Sonbaharın serin ve yağmurlu günlerine ayak uydurmaya çalışan kişilerin cildi alarm vermeye başlıyor. Çünkü yaz boyunca yoğun güneş ışınlarına ve deniz ve havuz sularına alışan kişiler güneş lekeleri ile karşılaşıyor. Sonbaharda cilt bakımı nasıl olmalı kısaca değinelim mi?
Sonbahar geldi!
Deri, saç ve tırnak sağlığı için önlem almak lazım. Sezona ve cilt tipinize uygun su ya da yağ bazlı bir nemlendirici kullanmalısınız . Nemlendirici seçiminin kişiye özel olarak uzman hekim tarafından belirlenmesini öneririm. Yüzeyden nemlendirmek yetmeyebilir. Cilt sonbaharda daha hızlı kırışır ve yaşlanır.
Bu nedenle nemlendiricinin yanı sıra, kişiye özel bir bakım protokolü oluşturmakta fayda vardır. Bu bakım, deriye direkt doktor uygulamaları, sağlıklı beslenme ve omega 3, koenzim Q 10, sıvı kollajen, astaksantin gibi besin takviyelerini de içerebilir. Bunların da kişiye özel belirlenmesinde fayda vardır.
Bunlarada dikkat etmenizi ayrıca öneririz.
Biyolojik olaraksa ciltte aşırı derecede serbest radikal oluşumu, yağ kayıpları, derinin esnekliğini artıran kolajenin bozulması, protein kaybı, hücrenin onarım kapasitesinde düşme, hücrelerin genetik yapısında bozulma gibi bir dizi olumsuzluk gelişiyor. Derinin görünümündeki değişimler dışında, gelecekte ortaya çıkabilecek deri kanserlerinin de ilk adımları bu dönemlerde atılıyor. Fotoyaşlanmanın cilde etkisi, 20’li yaşlara kadar devam ediyor. Yani bu yaşlara kadar aldığımız güneş, geleceğimizi büyük oranda etkiliyor. ‘Şimdi gencim, sonra kendimi korurum, yaşasın güneş diyorsanız’ yanılıyorsunuz!
Uzmanlar, birçok diyet programının cildin güzelleşmesine katkıda bulunduğunu söylüyor. Örneğin iki haftalık pH diyetiyle kırışıklıkların giderebileceğini gösteren çalışmalar var. Sağlıklı cilt, asit-baz dengesine gereksinim duyuyor. Her gün 3’e 1 oranında baz-asit şeklinde beslenmenin, her gün su, bitkisel çay, kalsiyum tablet ve probiyotik destek almanın, haftada bir kez mutluluk verecek bir etkinlikte bulunmanın, yaşa ve cilde uygun günlük nemlendirici, güneş koruyucu, göz kremi kullanarak bakım yapmanın cilt yaşlanmasını önemli derecede engellediği biliniyor.

- - - - -

[Anlama Kontrolü]:
**1)** Sonbahar cilt bakımı metninde, kişiye özel bakım protokolünün içerebileceği belirtilen besin takviyelerinin tamamını sıralayınız.
**2)** Sonbahar cilt bakımı metninde "Sonbahar geldi!" ile başlayıp "etmenizi ayrıca öneririz." ile biten bölümü hiçbir değişiklik yapmadan yeniden yazınız.

- - - - -

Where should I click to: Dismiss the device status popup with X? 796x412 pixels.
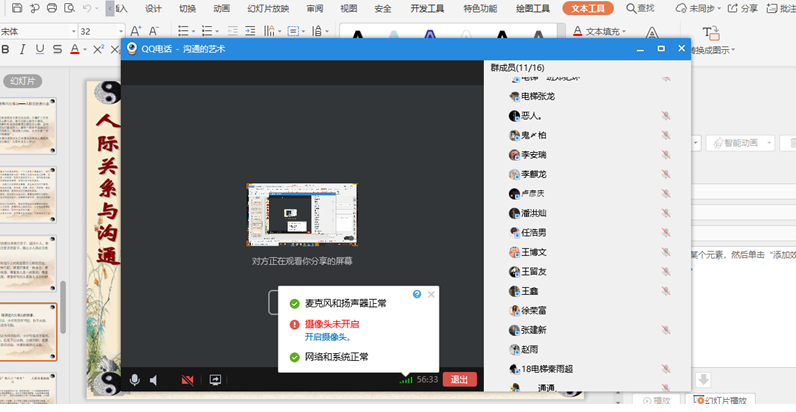tap(431, 294)
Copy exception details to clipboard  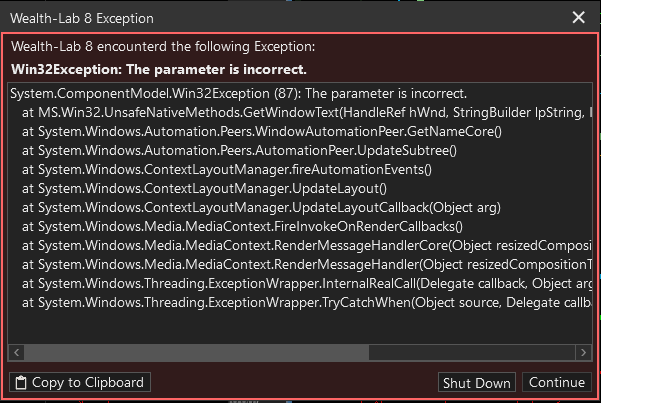pos(80,382)
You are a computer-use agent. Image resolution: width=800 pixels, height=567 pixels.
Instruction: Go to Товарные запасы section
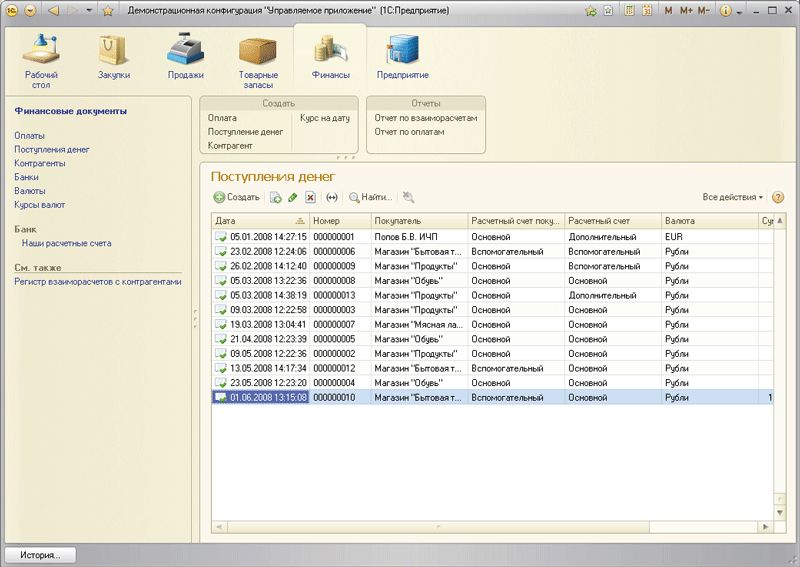[258, 59]
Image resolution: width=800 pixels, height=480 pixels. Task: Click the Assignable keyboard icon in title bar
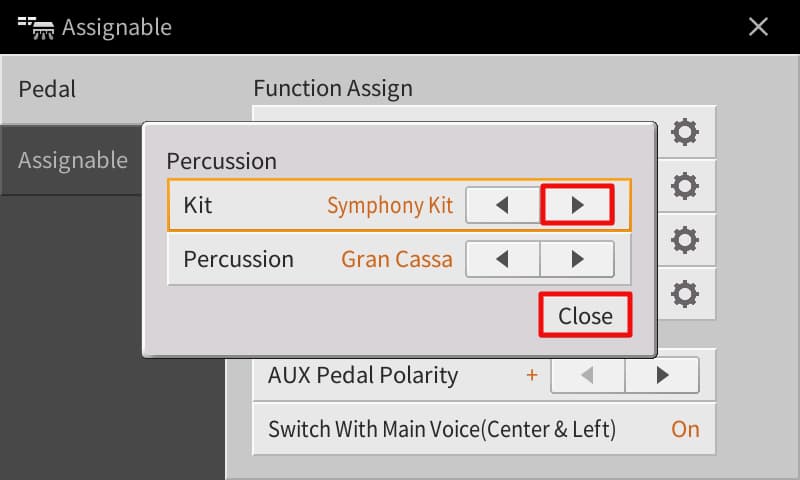point(34,27)
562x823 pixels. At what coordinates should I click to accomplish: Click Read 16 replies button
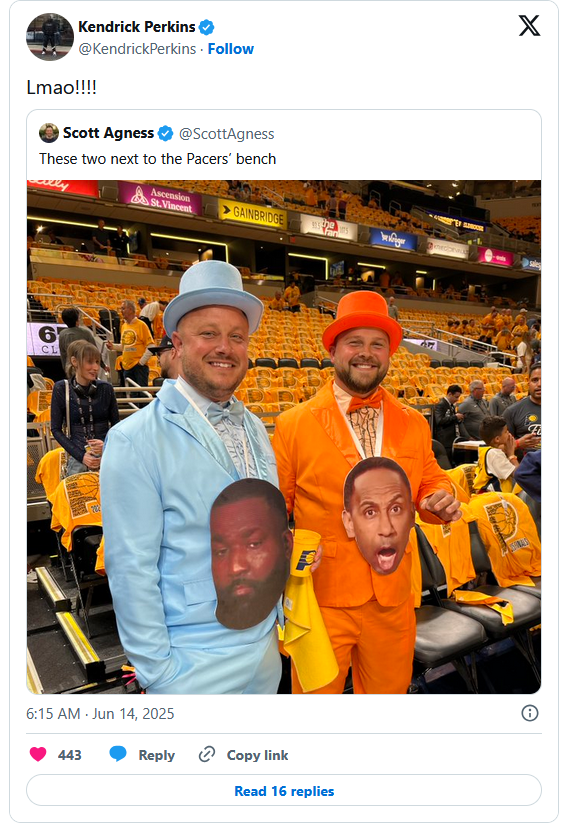coord(284,790)
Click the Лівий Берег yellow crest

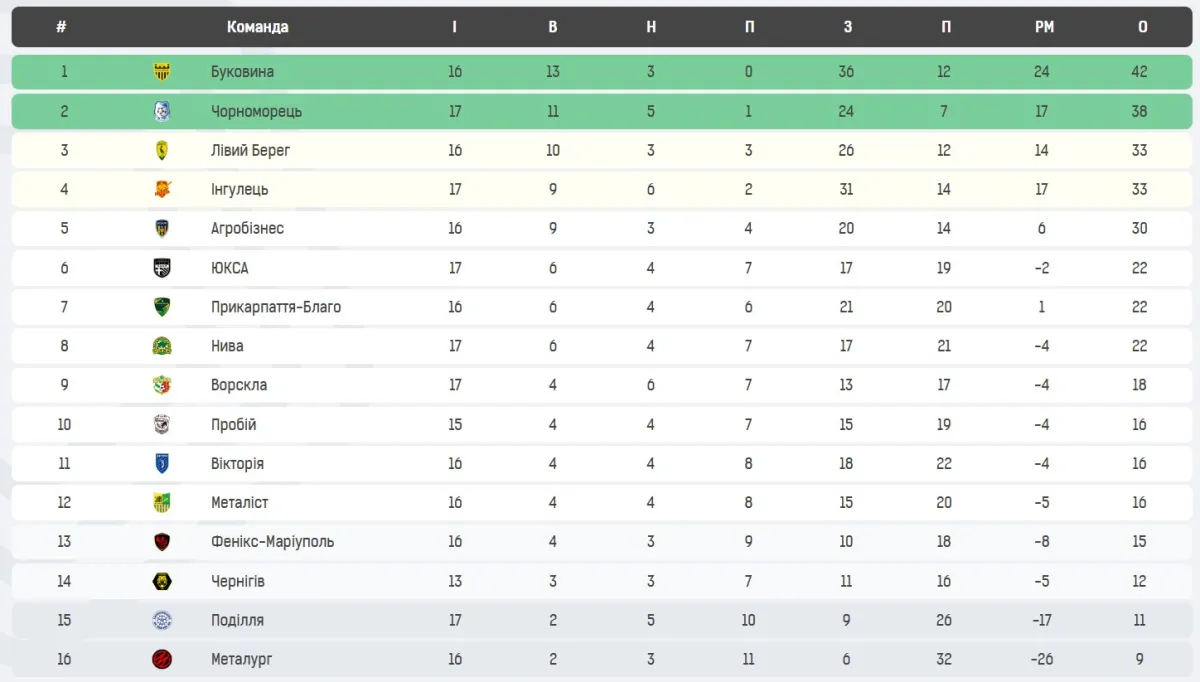[162, 150]
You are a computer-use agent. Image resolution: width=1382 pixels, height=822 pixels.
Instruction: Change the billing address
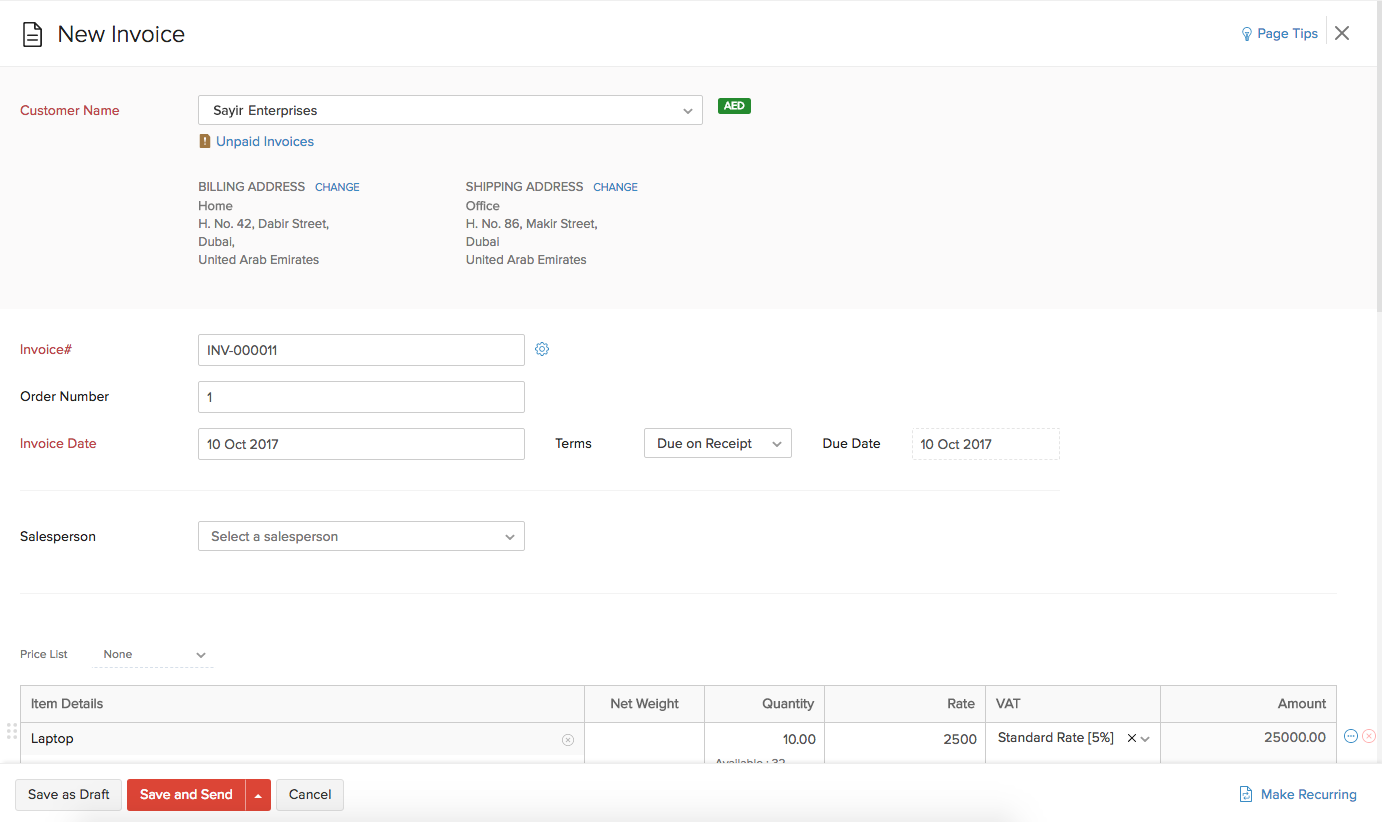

- - - - -

[Beklenen Çıktılar]:
**1)** Omega 3, koenzim Q 10, sıvı kollajen, astaksantin

**2)**
Sonbahar geldi!
Deri, saç ve tırnak sağlığı için önlem almak lazım. Sezona ve cilt tipinize uygun su ya da yağ bazlı bir nemlendirici kullanmalısınız . Nemlendirici seçiminin kişiye özel olarak uzman hekim tarafından belirlenmesini öneririm. Yüzeyden nemlendirmek yetmeyebilir. Cilt sonbaharda daha hızlı kırışır ve yaşlanır.
Bu nedenle nemlendiricinin yanı sıra, kişiye özel bir bakım protokolü oluşturmakta fayda vardır. Bu bakım, deriye direkt doktor uygulamaları, sağlıklı beslenme ve omega 3, koenzim Q 10, sıvı kollajen, astaksantin gibi besin takviyelerini de içerebilir. Bunların da kişiye özel belirlenmesinde fayda vardır.
Bunlarada dikkat etmenizi ayrıca öneririz.